Study Design and Population

The present study was a post hoc subanalysis of the HIJ-PROPER study. Briefly, the HIJ-PROPER study was a multicenter prospective randomized open-label blinded endpoint trial with an active-control design that compared 2 lipid-lowering treatment strategies and was performed across 19 Japanese hospitals.17 Between January 2010 and April 2013, 1,734 patients were randomized to receive aggressive lipid-lowering therapy (pitavastatin+ezetimibe) or conventional lipid-lowering therapy (pitavastatin monotherapy).

The present study enrolled participants from the HIJ-PROPER study for whom data regarding serum PUFA levels, including EPA and AA, at baseline and the 3-month follow-up were available. To investigate the relationship between changes in the EPA/AA ratio under lipid-lowering therapy other than PUFAs and cardiovascular events, patients prescribed PUFA supplements were excluded from the present study.

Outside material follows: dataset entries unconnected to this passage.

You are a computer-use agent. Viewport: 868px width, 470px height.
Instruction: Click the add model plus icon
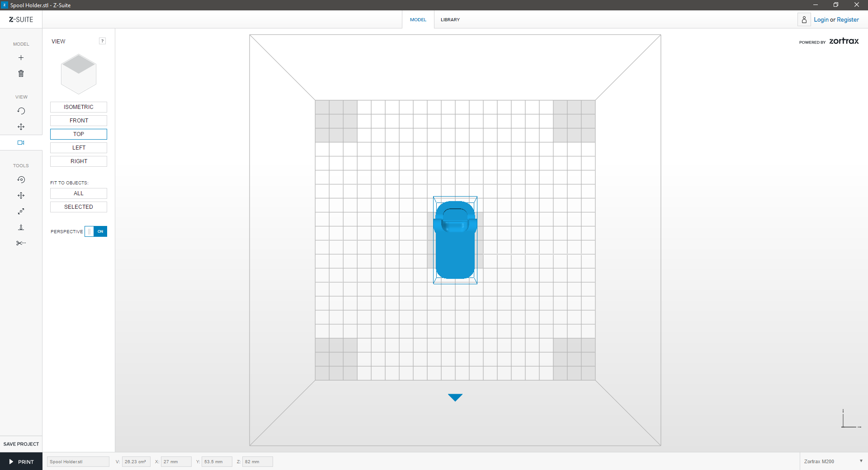21,58
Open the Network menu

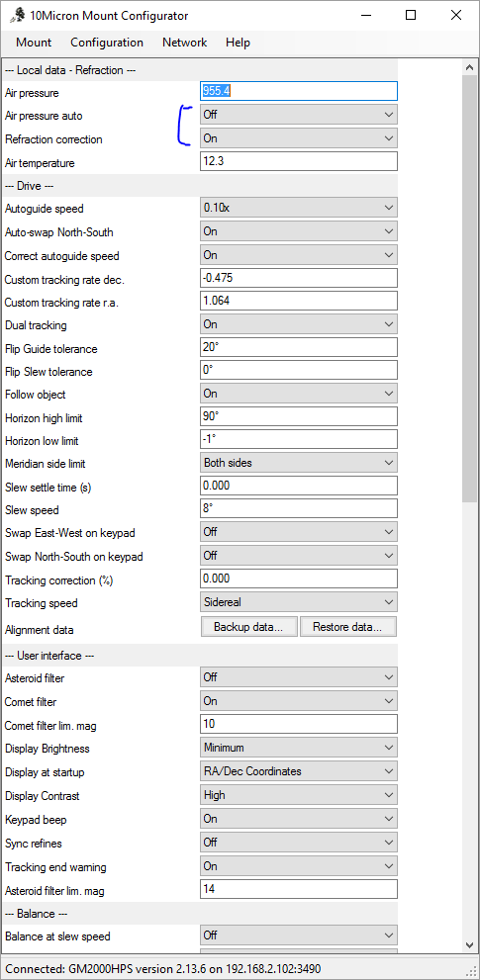(185, 43)
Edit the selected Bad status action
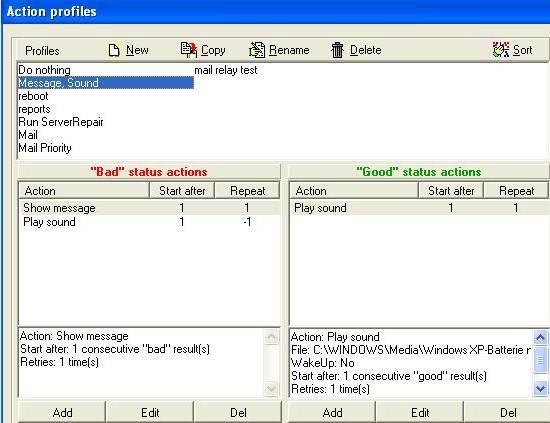 (150, 412)
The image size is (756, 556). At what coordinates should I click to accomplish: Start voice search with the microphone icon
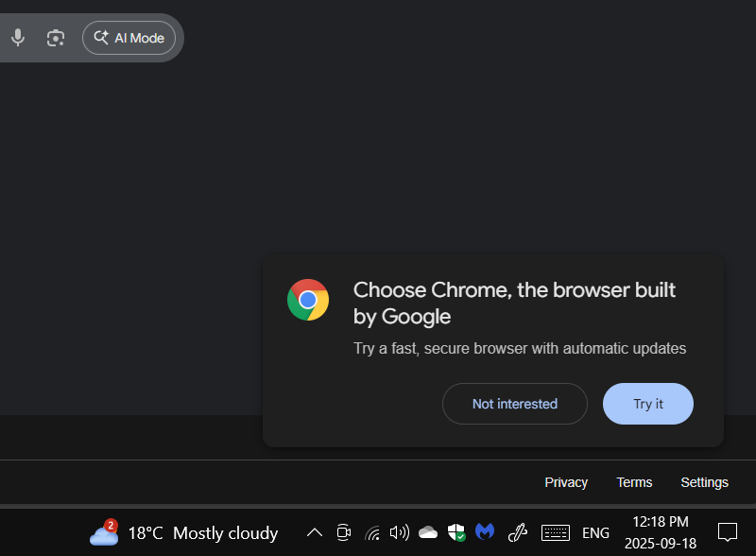[18, 38]
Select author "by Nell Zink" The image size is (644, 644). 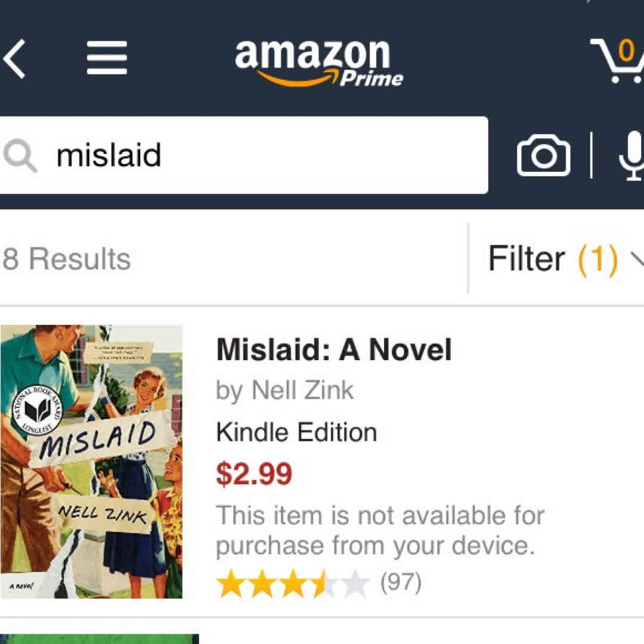[285, 391]
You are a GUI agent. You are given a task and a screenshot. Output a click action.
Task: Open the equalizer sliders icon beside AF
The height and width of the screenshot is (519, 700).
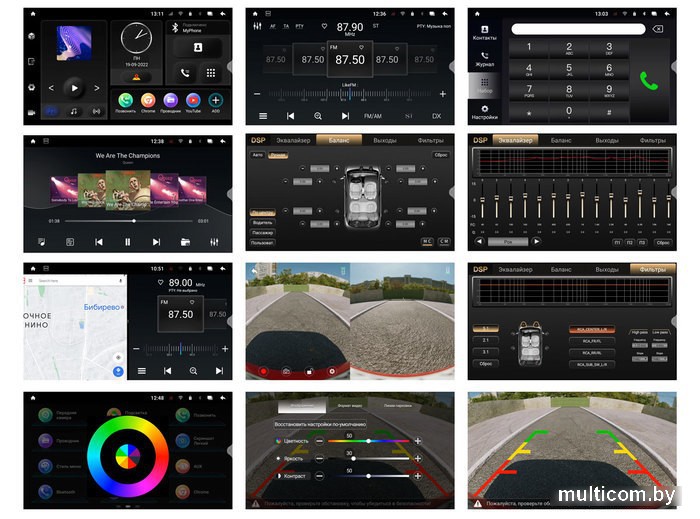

Laboratory tests at baseline were performed within 24 h of hospitalization. All laboratory analyses were performed exclusively at an external laboratory (SRL Inc., Tokyo, Japan).

Patient Grouping and Classification

The median (interquartile range [IQR]) percentage change in the EPA/AA ratio for the entire cohort from baseline to the 3-month follow-up was found to be 1.14% (−26.2%, 42.3%). Based on the median value, patients were divided into 2 groups: Group 1, patients with a change in the EPA/AA ratio <1.14%; and Group 2, patients with a change in the EPA/AA ratio ≥1.14%.

Study Endpoints

The primary endpoint was a composite endpoint of the first occurrence of one of the following: all-cause death, non-fatal myocardial infarction, non-fatal stroke, or unstable angina pectoris. Clinical outcomes were assessed over a 3-year follow-up period and were compared between the 2 groups. Furthermore, a comparison of the primary endpoint between the groups was performed based on whether patients had baseline serum triglyceride levels that were higher or lower than the median value (117 mg/dL; IQR 82–170 mg/dL).

Statistical Analysis

Continuous variables are reported as the mean±SD and non-normally distributed data are reported as the median with IQR. Categorical data are presented as absolute values and percentages. Comparisons between groups were made using Welch’s t-test, the Mann-Whitney U-test and Pearson’s Chi-squared tests for normally distributed continuous variables, non-normally distributed continuous variables, and categorical variables, respectively.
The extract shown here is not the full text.